The coronavirus, which causes a respiratory disease called COVID-19, has killed at least 29 people in the United States and sickened 1,050, according to a tally from Johns Hopkins University. Overall, more than 4,000 people have died from COVID-19 and over 121,000 have been infected.

The disease originated in China, the main source of inputs used in many factories in the United States. While some Chinese factories have resumed operations after Beijing extended the Lunar Year holidays in an effort to limit the spread of the virus, they are running below normal capacity.

Cargo volumes at the Ports of Los Angeles and Long Beach, the No. 1 gateway for ocean trade with China, dropped sharply in February in part because of the coronavirus outbreak, port operators said on Tuesday.

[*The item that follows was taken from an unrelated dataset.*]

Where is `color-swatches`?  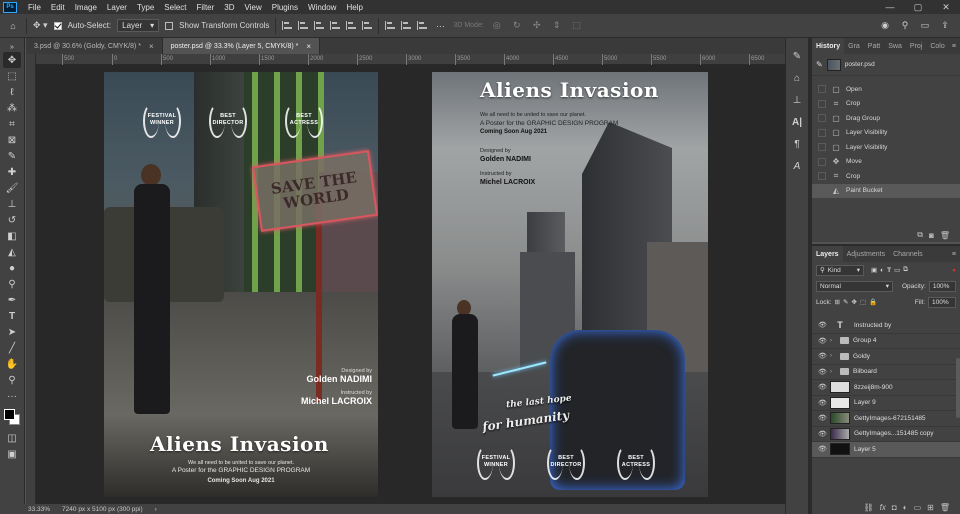 color-swatches is located at coordinates (12, 417).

Supply bottlenecks are expected to lead to shortages of some goods, including prescription medication, which could boost prices. But fears of a global recession and an oil price war between Russia and Saudi Arabia have sent crude prices tumbling.

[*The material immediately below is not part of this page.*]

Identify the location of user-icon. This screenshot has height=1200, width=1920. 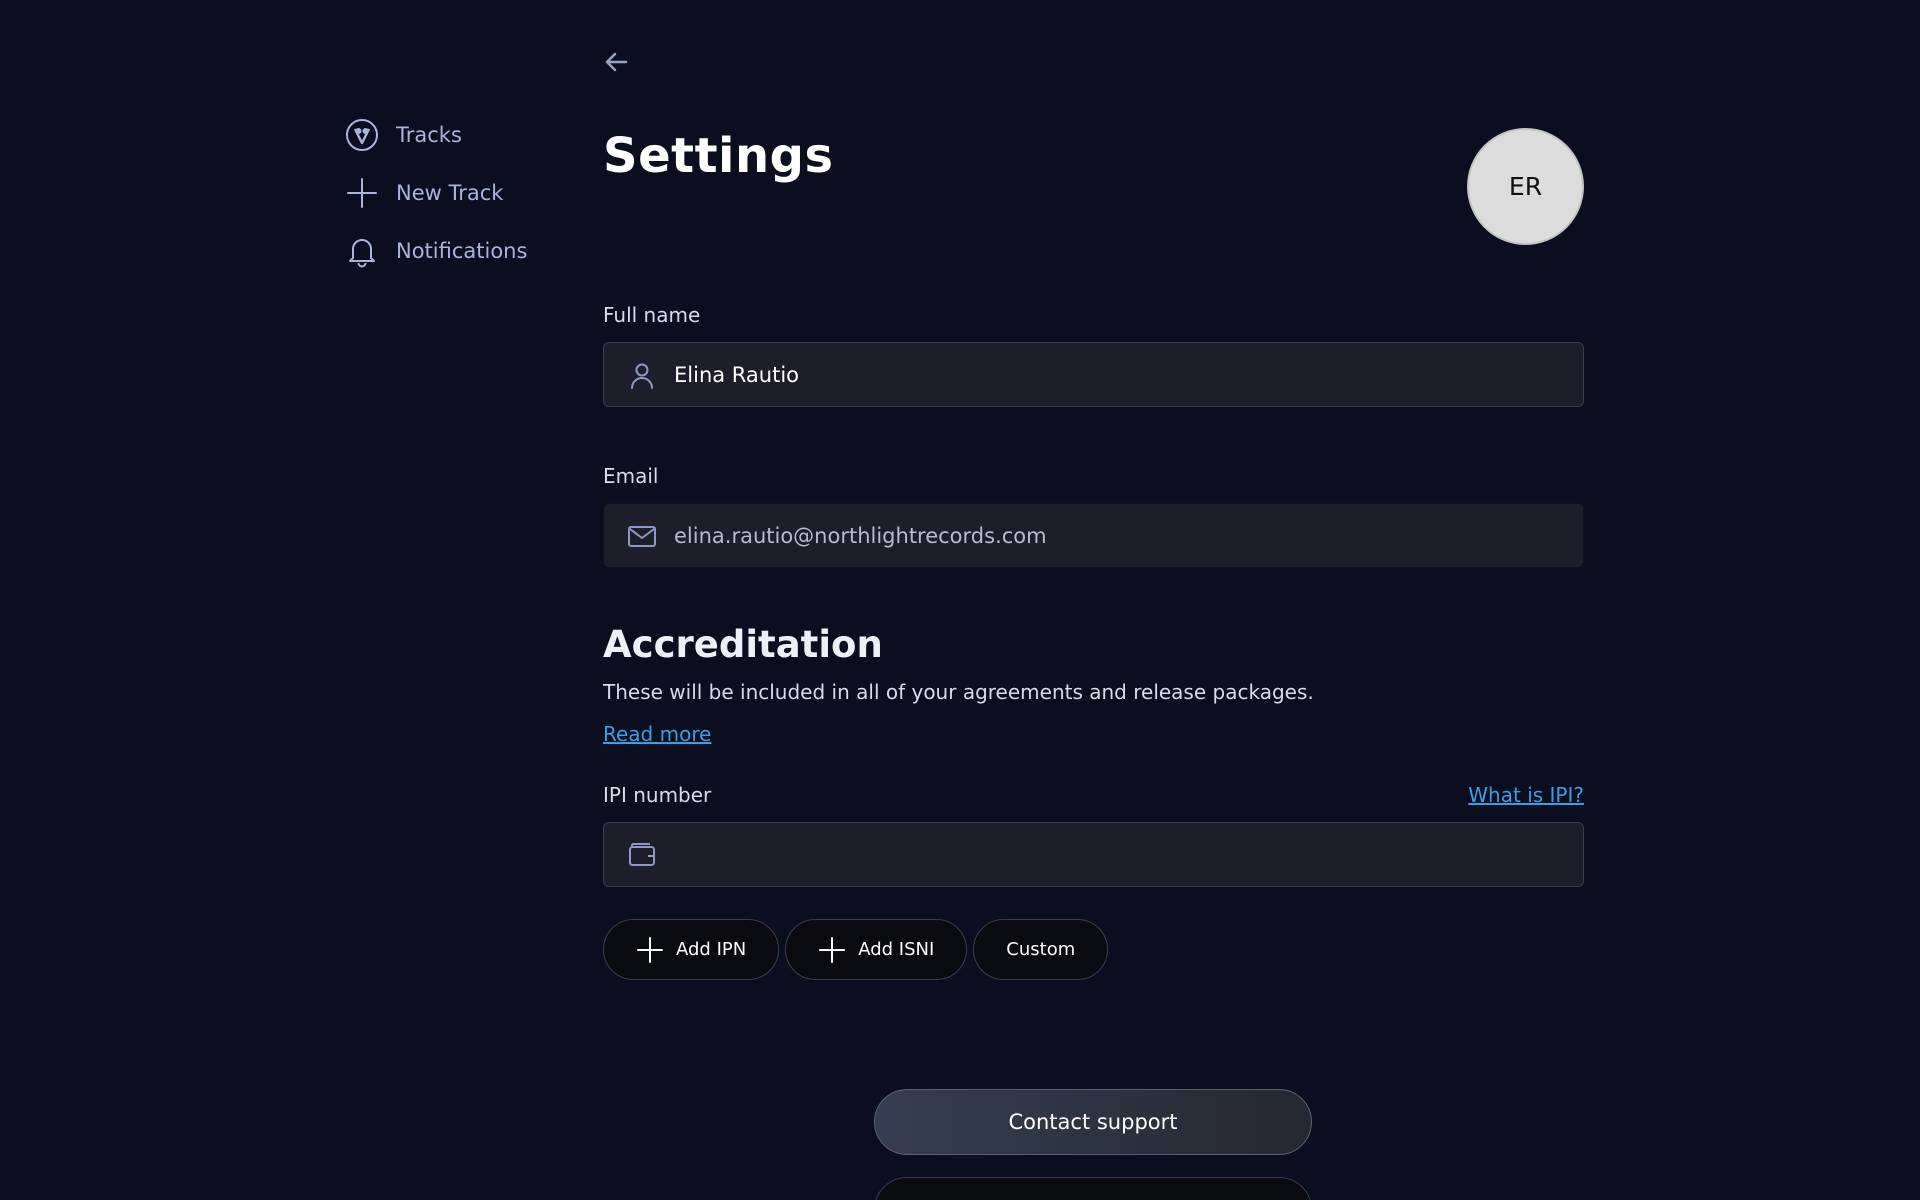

In addition, travel restrictions and social distancing are likely to sap demand for services such as travel, hotels, entertainment and eating out at restaurants. The coronavirus’ impact is expected to start showing up in March inflation data.

“A combination of negative supply and demand shocks is problematic and will require both the Fed and fiscal policy to respond,” said Ryan Sweet, a senior economist at Moody’s Analytics in West Chester, Pennsylvania. “We still forecast that the Fed will cut interest rates to zero soon.”

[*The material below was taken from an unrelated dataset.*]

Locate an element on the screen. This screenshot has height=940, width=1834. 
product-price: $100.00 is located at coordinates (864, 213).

U.S. Treasury Secretary Steven Mnuchin said on Wednesday the Trump administration was considering a range of steps to offset the economic impact of the virus, which causes flu-like symptoms, including tax relief measures.

Stocks on Wall Street tumbled as investors grew skeptical of the stimulus plan. The dollar .DXY fell against a basket of currencies, while U.S. Treasury prices rallied.

FIRM UNDERLYING INFLATION

Excluding the volatile food and energy components, the CPI increased 0.2% in February, matching the gain in January. The so-called core CPI was up by an unrounded 0.2229% last month. Underlying inflation in February was boosted by rising prices for apparel, personal care, health care, used cars and trucks, and education. Airline fares and recreation prices fell.

In the 12 months through February, the core CPI increased 2.4%, after advancing by 2.3% for four consecutive months.

The Fed tracks the core personal consumption expenditures (PCE) price index for its 2% inflation target. The core PCE price index rose 1.6% on a year-on-year basis in January. It undershot its target in 2019. February’s PCE price data will be published later this month.

The central bank last week slashed its benchmark overnight interest rate by half a percentage point to a target range of 1.00% to 1.25%. It was the Fed’s first emergency rate cut since the height of the financial crisis in 2008. Financial markets have fully priced in a rate reduction of as much as 75 basis points at the March 17-18 policy meeting.

In February, gasoline prices dropped 3.4% after falling 1.6% in January. Food prices shot up 0.4% after rising 0.2% in January. Prices for food consumed at home jumped 0.5%, the most since May 2014, after climbing 0.2% in January.

There were increases in five of the six major grocery store food group indexes last month, with prices for dairy and other related products surging 1.1%, the most since March 2014.

Owners’ equivalent rent of primary residence, which is what a homeowner would pay to rent or receive from renting a home, increased 0.2% in February after gaining 0.3% in the prior month. Healthcare costs edged up 0.1% last month after rising 0.2% in January. The cost of doctor visits increased 0.2%, but prescription medication prices dropped 0.8%.

There were also increases in the costs of motor vehicle insurance, household furnishings and operations, new motor vehicles, tobacco and alcoholic beverages.

“Should the oil price war intensify and COVID-19 lead to a downturn in the economy in the middle of the year, there is a good chance that inflation will be negative for a period of time this year, and perhaps for all of 2020,” said David Berson, chief economist at Nationwide in Columbus, Ohio.